_Source information_
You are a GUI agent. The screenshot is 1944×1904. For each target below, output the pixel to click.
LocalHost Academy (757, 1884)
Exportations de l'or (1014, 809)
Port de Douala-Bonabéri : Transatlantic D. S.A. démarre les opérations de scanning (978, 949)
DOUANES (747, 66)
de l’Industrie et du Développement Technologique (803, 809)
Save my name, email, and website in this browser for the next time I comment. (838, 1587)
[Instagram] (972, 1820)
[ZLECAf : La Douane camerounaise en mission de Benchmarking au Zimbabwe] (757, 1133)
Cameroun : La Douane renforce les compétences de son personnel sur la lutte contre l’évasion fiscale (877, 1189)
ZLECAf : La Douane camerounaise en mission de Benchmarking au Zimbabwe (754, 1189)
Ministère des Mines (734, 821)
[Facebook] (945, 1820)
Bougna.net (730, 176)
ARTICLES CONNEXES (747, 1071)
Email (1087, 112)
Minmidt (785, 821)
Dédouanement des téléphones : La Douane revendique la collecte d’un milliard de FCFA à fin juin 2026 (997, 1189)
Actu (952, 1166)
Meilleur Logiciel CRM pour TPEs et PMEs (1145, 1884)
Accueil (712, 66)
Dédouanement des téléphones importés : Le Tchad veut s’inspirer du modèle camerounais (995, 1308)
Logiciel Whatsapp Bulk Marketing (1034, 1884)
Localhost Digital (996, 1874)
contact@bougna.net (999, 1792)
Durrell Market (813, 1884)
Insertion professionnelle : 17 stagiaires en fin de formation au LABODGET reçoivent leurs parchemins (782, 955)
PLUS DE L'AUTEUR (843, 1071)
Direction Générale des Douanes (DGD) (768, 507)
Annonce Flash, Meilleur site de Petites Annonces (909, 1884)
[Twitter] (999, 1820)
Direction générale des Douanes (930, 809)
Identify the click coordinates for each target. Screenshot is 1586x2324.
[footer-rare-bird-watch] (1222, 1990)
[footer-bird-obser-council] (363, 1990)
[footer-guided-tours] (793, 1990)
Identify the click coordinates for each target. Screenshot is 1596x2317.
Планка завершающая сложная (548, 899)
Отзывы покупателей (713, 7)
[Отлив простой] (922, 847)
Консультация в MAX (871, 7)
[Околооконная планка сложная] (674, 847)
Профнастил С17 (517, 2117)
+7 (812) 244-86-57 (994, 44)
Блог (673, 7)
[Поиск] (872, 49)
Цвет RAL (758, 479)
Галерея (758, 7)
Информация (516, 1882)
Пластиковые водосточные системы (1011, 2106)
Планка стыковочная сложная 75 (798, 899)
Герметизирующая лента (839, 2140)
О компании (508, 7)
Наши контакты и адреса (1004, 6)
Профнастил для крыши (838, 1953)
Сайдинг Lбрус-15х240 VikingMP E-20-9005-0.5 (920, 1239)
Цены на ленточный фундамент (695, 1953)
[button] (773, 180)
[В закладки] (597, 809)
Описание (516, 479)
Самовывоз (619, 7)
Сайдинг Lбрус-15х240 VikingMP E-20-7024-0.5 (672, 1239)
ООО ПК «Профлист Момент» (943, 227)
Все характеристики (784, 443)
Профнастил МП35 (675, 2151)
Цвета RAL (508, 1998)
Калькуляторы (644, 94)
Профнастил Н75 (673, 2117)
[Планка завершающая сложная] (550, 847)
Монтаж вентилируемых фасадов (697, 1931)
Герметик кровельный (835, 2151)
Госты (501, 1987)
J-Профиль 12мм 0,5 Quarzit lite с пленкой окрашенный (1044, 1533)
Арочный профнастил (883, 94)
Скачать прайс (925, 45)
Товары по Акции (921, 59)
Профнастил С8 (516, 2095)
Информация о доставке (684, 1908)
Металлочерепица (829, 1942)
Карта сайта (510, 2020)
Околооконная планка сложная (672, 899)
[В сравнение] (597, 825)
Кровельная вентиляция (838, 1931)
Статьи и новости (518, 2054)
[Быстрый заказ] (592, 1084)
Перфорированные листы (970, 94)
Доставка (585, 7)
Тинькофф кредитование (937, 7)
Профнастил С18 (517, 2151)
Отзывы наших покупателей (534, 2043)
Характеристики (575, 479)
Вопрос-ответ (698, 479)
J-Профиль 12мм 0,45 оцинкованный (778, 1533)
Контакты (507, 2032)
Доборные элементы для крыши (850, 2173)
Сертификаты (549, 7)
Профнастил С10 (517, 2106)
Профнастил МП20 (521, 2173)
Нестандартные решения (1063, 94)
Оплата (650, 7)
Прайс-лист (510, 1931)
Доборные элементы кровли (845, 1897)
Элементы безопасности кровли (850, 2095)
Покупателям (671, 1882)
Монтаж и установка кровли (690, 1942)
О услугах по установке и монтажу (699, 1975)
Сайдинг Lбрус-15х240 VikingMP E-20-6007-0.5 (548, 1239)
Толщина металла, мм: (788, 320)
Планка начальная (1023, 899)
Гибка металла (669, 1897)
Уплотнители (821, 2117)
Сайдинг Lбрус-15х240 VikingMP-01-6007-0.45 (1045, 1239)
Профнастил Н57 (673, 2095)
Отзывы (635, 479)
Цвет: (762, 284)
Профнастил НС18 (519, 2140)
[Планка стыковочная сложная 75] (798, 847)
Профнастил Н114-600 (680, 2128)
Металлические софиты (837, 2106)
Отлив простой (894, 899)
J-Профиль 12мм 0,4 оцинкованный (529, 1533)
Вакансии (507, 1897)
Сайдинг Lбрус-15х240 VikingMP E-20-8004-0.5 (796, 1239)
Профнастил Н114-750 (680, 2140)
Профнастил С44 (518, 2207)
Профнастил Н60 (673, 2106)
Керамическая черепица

_Assignment_
Give back exactly the lines starting at the one with "[Планка стыковочная сложная 75] (798, 847)" and running to the end of the listing. Include both ends.

_Exercise response_
[Планка стыковочная сложная 75] (798, 847)
Профнастил Н114-600 (680, 2128)
Металлические софиты (837, 2106)
Отлив простой (894, 899)
J-Профиль 12мм 0,4 оцинкованный (529, 1533)
Вакансии (507, 1897)
Сайдинг Lбрус-15х240 VikingMP E-20-8004-0.5 (796, 1239)
Профнастил Н114-750 (680, 2140)
Профнастил С44 (518, 2207)
Профнастил Н60 (673, 2106)
Керамическая черепица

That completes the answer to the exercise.